Excerpt to read Start Marker

Note 9. Subsequent Event
CPUC Decision Related to Failure to Report Acquisitions
-------------------------------------------------------
On July 8, 2004, the California Public Utilities Commission (CPUC) issued a
final decision regarding the Company's failure to report three small
acquisitions. The Company was assessed a fine of $75,000 and a reduction of
50 basis points (0.5%) in the allowed return on equity for its Salinas
district, the district that includes two of the three acquisitions. The
time frame for the return on equity reduction is expected to be one year.
The Office of Ratepayer Advocates had recommended a fine of $9.6 million
and refund of $0.5 million, which the CPUC rejected. Prior to this
decision, the Company had filed for a general rate increase in its Salinas
district, which the CPUC was holding pending the resolution of this matter.
With the final decision on this matter, a rate increase for the Salinas
district was approved that will increase annual revenues by an estimated
$1.1 million, after adjustment for the reduction in allowed rate of return.
The $75,000 fine was recorded as an expense in the second quarter. The
increase in revenue will be recorded when billed to customers, consistent
with the Company's revenue recognition practices.
14
Item 2
MANAGEMENT'S DISCUSSION AND ANALYSIS OF
FINANCIAL CONDITION AND RESULTS OF OPERATIONS
FORWARD LOOKING STATEMENTS
This quarterly report, including all documents incorporated by reference,
contains forward-looking statements within the meaning established by the
Private Securities Litigation Reform Act of 1995 (Act). The forward-looking
statements are intended to qualify under provisions of the federal
securities laws for "safe harbor" treatment established by the Act.
Forward-looking statements are based on currently available information,
expectations, estimates, assumptions and projections, and management's
judgment about the Company, the water utility industry and general economic
conditions. Such words as expects, intends, plans, believes, estimates,
assumes, anticipates, projects, predicts, forecasts or variations of such
words or similar expressions are intended to identify forward-looking
statements. The forward-looking statements are not guarantees of future
performance. They are subject to uncertainty and changes in circumstances.
Actual results may vary materially from what is contained in a
forward-looking statement. Factors that may cause a result different than
expected or anticipated include: governmental and regulatory commissions'
decisions; changes in regulatory commissions' policies and procedures; the
timeliness of regulatory commissions' actions concerning rate relief; new
legislation; the ability to satisfy requirements related to the Sarbanes
Oxley Act section 404 and other regulations on internal controls; electric
power interruptions; increases in suppliers' prices and the availability of
supplies including water and power; fluctuations in interest rates; changes
in environmental compliance and water quality requirements; acquisitions
and the ability to successfully integrate acquired companies; the ability
to successfully implement business plans; changes in customer water use
patterns; the impact of weather on water sales and operating results;
access to sufficient capital on satisfactory terms; civil disturbances or
terrorist threats or acts, or apprehension about the possible future
occurrences of acts of this type; the involvement of the United States in
war or other hostilities; restrictive covenants in or changes to the credit
ratings on current or future debt that could increase financing costs or
affect the ability to borrow, make payments on debt or pay dividends; and,
other risks and unforeseen events. When considering forward-looking
statements, the reader should keep in mind the cautionary statements
included in this paragraph. The Company assumes no obligation to provide
public updates of forward-looking statements.

Excerpt to read End Marker

Problem to work on: Output everything in the regulatory filing excerpt from "With the final" down to "rate of return.", word for word.

Dataset excerpts Start Marker

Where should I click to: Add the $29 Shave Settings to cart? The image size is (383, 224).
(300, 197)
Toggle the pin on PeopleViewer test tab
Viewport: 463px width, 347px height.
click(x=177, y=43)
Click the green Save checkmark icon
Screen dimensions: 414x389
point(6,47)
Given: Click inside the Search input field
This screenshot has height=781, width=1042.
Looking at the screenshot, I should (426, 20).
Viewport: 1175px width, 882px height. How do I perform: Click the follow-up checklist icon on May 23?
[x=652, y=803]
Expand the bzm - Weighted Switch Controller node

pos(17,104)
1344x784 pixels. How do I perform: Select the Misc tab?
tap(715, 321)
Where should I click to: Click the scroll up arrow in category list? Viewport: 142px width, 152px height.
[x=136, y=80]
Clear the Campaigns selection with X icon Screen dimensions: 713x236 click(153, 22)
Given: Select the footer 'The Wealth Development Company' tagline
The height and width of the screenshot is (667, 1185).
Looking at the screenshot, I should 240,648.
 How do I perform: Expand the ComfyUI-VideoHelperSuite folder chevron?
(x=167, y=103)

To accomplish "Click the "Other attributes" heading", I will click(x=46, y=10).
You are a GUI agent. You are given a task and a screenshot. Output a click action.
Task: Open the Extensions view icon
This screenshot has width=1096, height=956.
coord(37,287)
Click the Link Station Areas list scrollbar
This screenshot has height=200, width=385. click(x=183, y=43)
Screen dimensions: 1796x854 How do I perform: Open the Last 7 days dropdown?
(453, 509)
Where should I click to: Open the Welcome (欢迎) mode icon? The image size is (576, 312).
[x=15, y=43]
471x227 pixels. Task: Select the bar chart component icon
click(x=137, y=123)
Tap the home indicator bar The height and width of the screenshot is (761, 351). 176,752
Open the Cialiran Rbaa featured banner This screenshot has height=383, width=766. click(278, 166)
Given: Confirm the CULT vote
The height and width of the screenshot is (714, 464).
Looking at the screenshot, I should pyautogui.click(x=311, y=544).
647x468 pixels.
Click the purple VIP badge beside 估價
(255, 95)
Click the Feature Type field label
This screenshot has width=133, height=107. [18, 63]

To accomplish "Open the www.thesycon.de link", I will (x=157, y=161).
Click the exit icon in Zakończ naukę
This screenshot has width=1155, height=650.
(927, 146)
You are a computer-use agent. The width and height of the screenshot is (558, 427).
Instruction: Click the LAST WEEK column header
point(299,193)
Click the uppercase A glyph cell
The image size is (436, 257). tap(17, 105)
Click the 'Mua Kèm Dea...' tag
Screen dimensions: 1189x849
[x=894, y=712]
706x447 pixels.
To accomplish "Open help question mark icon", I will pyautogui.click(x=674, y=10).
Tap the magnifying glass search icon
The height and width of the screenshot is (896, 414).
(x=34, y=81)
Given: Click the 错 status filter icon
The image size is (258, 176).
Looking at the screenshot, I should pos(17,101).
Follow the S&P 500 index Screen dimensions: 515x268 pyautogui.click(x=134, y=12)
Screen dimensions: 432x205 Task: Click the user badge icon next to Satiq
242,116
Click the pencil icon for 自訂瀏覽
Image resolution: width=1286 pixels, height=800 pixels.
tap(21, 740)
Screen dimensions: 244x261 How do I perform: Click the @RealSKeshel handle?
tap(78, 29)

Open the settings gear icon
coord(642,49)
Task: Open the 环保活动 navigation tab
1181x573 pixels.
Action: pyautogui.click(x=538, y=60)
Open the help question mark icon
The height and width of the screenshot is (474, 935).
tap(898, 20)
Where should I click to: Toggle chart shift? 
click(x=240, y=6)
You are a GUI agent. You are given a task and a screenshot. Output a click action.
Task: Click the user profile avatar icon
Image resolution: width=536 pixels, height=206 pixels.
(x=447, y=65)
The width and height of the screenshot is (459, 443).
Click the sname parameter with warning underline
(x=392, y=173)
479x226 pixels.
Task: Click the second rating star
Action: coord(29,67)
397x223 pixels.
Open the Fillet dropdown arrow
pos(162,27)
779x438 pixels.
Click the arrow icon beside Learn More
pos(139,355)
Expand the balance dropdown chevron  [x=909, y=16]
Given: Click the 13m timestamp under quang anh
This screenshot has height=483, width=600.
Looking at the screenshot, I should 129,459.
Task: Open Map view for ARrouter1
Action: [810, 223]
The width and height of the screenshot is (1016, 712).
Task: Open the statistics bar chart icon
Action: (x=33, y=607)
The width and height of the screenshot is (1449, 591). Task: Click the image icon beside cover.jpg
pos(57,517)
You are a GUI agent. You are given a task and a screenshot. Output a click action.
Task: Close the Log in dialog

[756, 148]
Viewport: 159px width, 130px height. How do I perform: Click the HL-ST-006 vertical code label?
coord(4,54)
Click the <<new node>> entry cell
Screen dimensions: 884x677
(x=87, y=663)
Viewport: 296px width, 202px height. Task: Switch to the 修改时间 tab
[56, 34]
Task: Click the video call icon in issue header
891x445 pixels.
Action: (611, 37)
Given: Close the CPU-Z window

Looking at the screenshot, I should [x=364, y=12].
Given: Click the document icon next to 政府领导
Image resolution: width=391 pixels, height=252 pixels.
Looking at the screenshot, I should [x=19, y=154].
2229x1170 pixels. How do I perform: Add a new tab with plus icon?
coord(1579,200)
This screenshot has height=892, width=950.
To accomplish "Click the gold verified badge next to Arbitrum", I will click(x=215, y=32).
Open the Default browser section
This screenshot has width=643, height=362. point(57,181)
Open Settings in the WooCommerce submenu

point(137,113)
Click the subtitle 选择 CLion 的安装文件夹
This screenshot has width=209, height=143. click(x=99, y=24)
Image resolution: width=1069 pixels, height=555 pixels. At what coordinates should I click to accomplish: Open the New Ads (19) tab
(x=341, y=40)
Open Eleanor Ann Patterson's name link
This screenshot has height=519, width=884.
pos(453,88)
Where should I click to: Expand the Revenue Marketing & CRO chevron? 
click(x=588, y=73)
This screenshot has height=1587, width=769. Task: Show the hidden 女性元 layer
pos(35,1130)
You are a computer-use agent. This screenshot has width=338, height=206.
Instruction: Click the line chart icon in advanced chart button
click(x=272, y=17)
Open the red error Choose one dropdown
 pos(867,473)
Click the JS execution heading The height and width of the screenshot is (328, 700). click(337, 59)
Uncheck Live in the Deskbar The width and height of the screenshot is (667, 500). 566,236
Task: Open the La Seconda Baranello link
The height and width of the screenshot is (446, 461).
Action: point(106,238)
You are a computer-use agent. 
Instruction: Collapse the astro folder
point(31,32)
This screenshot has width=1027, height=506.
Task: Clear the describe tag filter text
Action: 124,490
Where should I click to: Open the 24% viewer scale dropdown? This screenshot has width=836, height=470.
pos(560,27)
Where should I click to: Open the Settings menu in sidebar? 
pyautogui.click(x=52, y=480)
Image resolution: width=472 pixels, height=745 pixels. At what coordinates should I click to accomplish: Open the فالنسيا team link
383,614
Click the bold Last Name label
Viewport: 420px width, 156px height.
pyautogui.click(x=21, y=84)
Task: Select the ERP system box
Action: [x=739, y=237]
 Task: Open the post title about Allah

Dataset excerpts End Marker

Final answer:
With the final decision on this matter, a rate increase for the Salinas
district was approved that will increase annual revenues by an estimated
$1.1 million, after adjustment for the reduction in allowed rate of return.